For Issler, who has been plagued by a serious eye infection for the majority of the season, it was a well-deserved home run, his first of the season and third of his four-year career.
"It's a great feeling," Issler said. "It's just good to get out here and help the team out. It's frustrating, especially my senior year, it's my last year to play baseball. It's frustrating being on the bench, watching everybody else play. But, it's just nice to go out there and do something good for the team."
The home run proved how Important Issler is to the team. He's been there before and knows what to expect in tight situations.
"He takes veteran at-bats," Marconi said. "Even though it doesn't show up on the stat sheet, and he's had the eye problem all year, he's hit the ball well. That was just a veteran at-bat by a veteran player, who's been here four years. He got a good pitch and didn't try and do too much."
It was sophomore right-hander T.J. Weir who put on a stellar performance on the mound for Ball State. In his 6 1/3 shutout innings of work, Weir struck out seven RedHawks and walked just one.
Over his past two starts, Weir has tossed a combined 13 2/3 innings, yielding a pair of earned runs off 14 hits while striking out 11.
"Early on, he was successful, but would always have a tough inning or two and the wheels kind of fell off," Marconi said. "He hasn't had that the last three or so outings. We made sure that his arm slot got back down and he's gotten a lot more sink on the ball, getting a lot more ground balls, and the ball is just playing a lot better."
Weir exited the game with a 2-0 lead in favor of left-hander Jon Cisna in the seventh inning, who inherited runners on first and second with one out.

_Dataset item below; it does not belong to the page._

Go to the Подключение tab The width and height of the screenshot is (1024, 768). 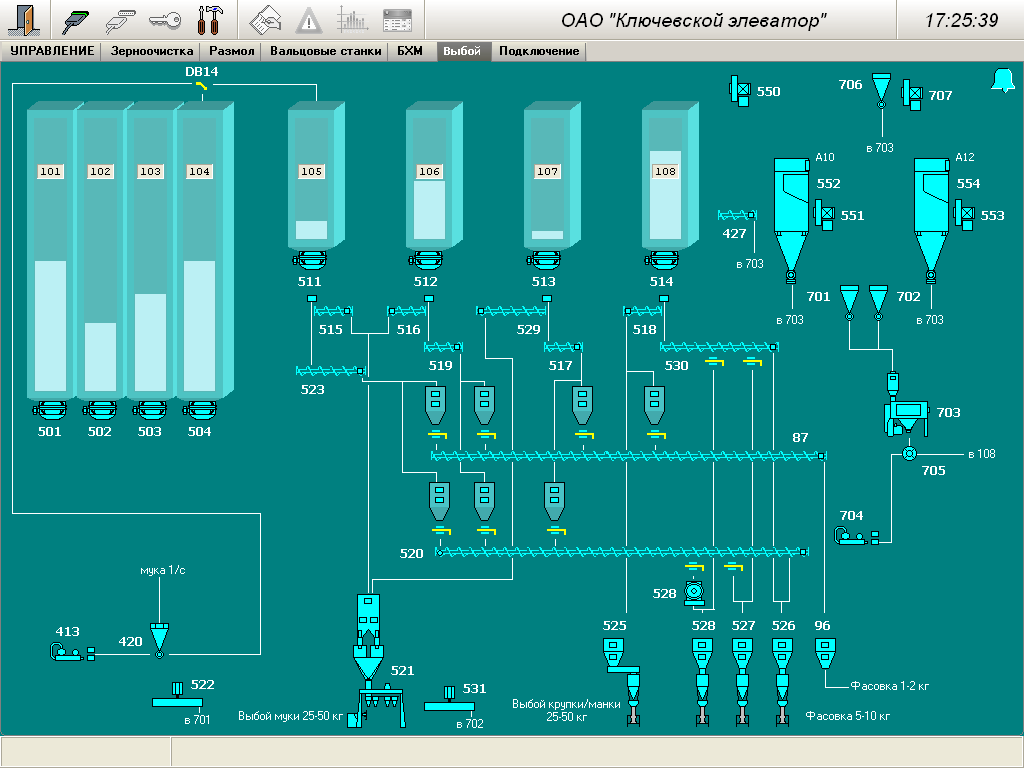coord(539,51)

After Miami's leadoff man Ryan Brenner fouled off a pair of pitches to stay alive with a 2-2 count, Cisna got him to chase a high fastball for strike three.
With two outs, Cisna induced a fly ball off the bat of Matt Honchel to retire the side, preserving the Cardinals two-run advantage.
"Big situation, just wanted to make sure to get the first guy, maybe a little popup or something easy, anything to not [let] those two guys score," Cisna said. "What'd we do, strike out the first guy and the next guy, we just [went] right after with two outs."
In the eighth, Cisna pitched in and out of trouble. Needing only three pitches to record the first out, Cisna issued back-to-back walks with the go-ahead run at the plate. But Cisna battled back, striking out pinch-hitter Nate Bowles and getting a fly ball out from pinch-hitter Jacob Wolf to end the inning.
Cisna said he was trying to be too fine with his breaking balls, which lead to the jam.
Following Issler's home run, the Cardinals held what appeared to be a comfortable 4-0 lead, needing only three outs to win.
But the RedHawks didn't go quietly in the ninth. After allowing a single and another walk, Marconi went to his bullpen, bringing in junior right-hander Chris Marangan.
After working a combined 5 1/3 innings over the last four days, fatigue appeared to get the best of Marangan against the RedHawks.
Marangan gave up a run, and Marconi didn't hesitate to go back to his bullpen, bringing in sophomore lefty Devin Wilburn. After surrendering a two-run single to right field off the bat of Kevin Bower, Wilburn induced a ground ball from Cory Klenke to end the game.
"It's a little nerve-racking, but at the same time, a win is a win," Marconi said. "Our bullpen is tired, so we were trying to manage that a little bit. At the end of the day, it's a W."